▸ **Raw data**
···
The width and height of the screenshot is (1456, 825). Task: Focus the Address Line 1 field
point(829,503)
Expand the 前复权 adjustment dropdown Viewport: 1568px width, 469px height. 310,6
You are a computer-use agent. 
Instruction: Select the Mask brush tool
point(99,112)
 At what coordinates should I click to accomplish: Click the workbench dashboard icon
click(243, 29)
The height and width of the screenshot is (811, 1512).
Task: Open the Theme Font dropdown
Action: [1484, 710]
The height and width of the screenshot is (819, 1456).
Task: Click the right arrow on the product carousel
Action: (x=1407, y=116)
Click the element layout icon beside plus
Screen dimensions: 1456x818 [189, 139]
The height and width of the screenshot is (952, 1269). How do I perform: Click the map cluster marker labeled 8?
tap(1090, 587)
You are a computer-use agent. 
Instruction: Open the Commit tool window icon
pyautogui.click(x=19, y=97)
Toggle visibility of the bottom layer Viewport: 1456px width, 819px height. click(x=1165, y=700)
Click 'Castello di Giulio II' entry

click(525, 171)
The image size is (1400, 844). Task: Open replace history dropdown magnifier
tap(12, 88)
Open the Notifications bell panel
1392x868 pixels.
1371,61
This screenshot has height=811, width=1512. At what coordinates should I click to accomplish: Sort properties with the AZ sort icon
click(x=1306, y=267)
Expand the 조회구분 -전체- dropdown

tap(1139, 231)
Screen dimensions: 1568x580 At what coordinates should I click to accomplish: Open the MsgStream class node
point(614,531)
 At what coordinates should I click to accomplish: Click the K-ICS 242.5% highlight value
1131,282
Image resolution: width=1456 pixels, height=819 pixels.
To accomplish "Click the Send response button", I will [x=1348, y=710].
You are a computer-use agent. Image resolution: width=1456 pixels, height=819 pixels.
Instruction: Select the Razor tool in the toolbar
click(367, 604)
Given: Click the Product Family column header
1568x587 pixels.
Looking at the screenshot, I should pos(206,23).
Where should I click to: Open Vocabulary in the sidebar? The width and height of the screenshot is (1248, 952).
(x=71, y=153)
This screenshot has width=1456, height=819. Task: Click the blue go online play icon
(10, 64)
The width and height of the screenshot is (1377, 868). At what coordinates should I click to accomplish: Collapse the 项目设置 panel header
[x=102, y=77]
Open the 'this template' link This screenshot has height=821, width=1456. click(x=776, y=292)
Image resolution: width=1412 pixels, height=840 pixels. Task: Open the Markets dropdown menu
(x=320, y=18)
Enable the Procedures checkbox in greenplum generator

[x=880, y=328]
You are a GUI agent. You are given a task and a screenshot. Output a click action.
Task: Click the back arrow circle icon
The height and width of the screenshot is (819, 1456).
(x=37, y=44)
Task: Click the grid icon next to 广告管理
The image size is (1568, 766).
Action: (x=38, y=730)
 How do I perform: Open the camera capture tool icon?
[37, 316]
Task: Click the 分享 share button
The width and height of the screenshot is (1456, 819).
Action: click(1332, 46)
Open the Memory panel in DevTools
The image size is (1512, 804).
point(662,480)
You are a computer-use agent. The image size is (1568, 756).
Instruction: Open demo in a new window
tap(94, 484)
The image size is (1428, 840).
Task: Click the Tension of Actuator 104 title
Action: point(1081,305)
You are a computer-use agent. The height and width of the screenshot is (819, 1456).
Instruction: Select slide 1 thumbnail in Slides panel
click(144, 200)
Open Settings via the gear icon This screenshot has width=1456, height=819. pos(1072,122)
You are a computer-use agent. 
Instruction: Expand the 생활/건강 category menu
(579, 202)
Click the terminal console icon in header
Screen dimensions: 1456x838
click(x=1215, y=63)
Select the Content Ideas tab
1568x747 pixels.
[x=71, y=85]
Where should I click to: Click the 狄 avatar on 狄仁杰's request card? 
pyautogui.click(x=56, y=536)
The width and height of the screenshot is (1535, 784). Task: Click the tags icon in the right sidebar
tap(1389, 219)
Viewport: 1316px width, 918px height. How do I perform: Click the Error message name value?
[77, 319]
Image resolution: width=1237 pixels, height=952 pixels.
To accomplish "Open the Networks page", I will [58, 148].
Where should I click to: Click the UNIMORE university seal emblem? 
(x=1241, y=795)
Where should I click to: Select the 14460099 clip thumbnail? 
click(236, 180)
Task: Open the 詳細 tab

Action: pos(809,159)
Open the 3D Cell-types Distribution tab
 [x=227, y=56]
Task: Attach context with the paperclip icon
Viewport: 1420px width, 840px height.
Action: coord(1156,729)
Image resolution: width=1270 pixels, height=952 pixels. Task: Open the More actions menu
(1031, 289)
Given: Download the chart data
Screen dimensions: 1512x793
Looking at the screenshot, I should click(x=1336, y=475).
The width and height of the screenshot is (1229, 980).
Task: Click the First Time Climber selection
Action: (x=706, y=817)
···
Report every line of the records that contains the word "agent".

▸ **Final answer**
You are a computer-use agent. 
You are a computer-use agent. 
You are a computer-use agent. Image resolution: width=1456 pixels, height=819 pixels.
You are a GUI agent. You are given a task and a screenshot. Output a click action.
You are a computer-use agent. The image size is (1568, 756).
You are a computer-use agent. The height and width of the screenshot is (819, 1456).
You are a computer-use agent. 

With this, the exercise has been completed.